Processo “Rimpiazzo” a Vibo contro i Piscopisani: la deposizione del collaboratore Daniele Bono
Salta invece l’esame della compagna Loredana Patania. Lo scontro con i Patania di Stefanaconi sostenuti dai Mancuso e il reclutamento dei killer per eliminare i vertici della consorteria di Piscopio
Deposizione del collaboratore di giustizia Daniele Bono, 36 anni, oggi nel processo nato dall’operazione antimafia denominata “Rimpiazzo” contro il clan dei Piscopisani ed alcuni esponenti del clan Mancuso. Dinanzi al Tribunale collegiale di Vibo Valentia, presieduto dal giudice Tiziana Macrì, rispondendo alle domande del pm della Dda di Catanzaro, Andrea Mancuso, il collaboratore ha ripercorso – collegato in videoconferenza ed assistito in aula dall’avvocato Caterina De Luca – la genesi e l’evoluzione dei suoi rapporti con il clan Patania di Stefanaconi sin dal dicembre del 2011 per arrivare infine alla decisione di collaborare con la giustizia. «Mi sono costituito spontaneamente il 20 settembre del 2012 pur non avendo nessun provvedimento a carico. Volevo cambiare vita, specie dopo un attentato subìto dalla mia compagna Loredana Patania. Ho riportato condanne per vari reati ed anche per l’omicidio nel marzo del 2012 di Francesco Scrugli, per il tentato omicidio a Stefanaconi di Francesco Calafati, oltre che per il reato di associazione mafiosa insieme al clan Patania.
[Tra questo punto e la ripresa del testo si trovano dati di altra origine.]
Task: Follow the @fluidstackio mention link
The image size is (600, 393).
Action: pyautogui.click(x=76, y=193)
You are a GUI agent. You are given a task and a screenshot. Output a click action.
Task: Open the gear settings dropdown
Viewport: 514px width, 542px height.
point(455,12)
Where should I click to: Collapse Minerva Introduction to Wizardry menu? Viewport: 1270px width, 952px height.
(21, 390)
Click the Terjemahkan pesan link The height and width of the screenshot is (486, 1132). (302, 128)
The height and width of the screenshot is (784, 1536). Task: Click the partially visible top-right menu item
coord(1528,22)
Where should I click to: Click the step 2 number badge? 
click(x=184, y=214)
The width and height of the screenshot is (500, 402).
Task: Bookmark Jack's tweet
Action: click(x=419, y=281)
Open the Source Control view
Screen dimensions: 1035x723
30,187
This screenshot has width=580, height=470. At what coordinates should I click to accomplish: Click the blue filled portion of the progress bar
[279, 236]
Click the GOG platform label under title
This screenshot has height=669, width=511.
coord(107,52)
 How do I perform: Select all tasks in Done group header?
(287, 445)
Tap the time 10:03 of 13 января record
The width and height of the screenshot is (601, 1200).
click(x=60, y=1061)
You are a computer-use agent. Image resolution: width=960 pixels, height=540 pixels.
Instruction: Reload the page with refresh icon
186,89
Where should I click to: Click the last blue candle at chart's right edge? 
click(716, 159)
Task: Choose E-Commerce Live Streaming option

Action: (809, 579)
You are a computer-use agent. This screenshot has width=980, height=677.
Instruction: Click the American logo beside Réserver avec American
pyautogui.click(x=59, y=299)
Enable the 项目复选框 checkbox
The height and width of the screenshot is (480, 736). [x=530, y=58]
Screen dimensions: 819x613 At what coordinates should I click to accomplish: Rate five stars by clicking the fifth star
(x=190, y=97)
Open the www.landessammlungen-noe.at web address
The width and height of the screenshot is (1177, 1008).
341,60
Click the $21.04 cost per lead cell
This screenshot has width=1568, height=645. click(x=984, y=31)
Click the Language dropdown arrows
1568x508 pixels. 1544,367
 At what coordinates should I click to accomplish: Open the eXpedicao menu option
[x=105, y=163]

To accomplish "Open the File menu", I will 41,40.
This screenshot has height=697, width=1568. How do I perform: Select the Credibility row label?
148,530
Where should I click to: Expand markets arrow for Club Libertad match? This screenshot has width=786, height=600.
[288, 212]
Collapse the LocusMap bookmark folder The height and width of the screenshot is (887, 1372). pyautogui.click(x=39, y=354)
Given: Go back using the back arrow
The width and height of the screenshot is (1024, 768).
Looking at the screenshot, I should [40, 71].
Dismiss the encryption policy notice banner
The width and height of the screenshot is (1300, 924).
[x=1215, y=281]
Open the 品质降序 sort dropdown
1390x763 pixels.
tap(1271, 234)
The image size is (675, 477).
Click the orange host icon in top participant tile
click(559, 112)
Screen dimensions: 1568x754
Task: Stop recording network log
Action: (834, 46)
Fortunato Patania era di Stefanaconi ed è stato ucciso dai Piscopisani per vendicare l’omicidio di Michele Mario Fiorillo avvenuto due giorni prima. Così mi raccontavano i figli di Fortunato Patania – ha dichiarato Bono – facendo ricadere la responsabilità per l’omicidio del padre su Rosario Battaglia, Rosario Fiorillo e Raffaele Moscato, alleati a Calafati ed a Bartolotta di Stefanaconi». Un dato, questo dell’alleanza fra i Piscopisani ed il gruppo di Bartolotta-Calafati di Stefanaconi, smentito invece dal collaboratore di giustizia Raffaele Moscato che del clan dei Piscopisani ne era uno dei vertici. [Continua in basso]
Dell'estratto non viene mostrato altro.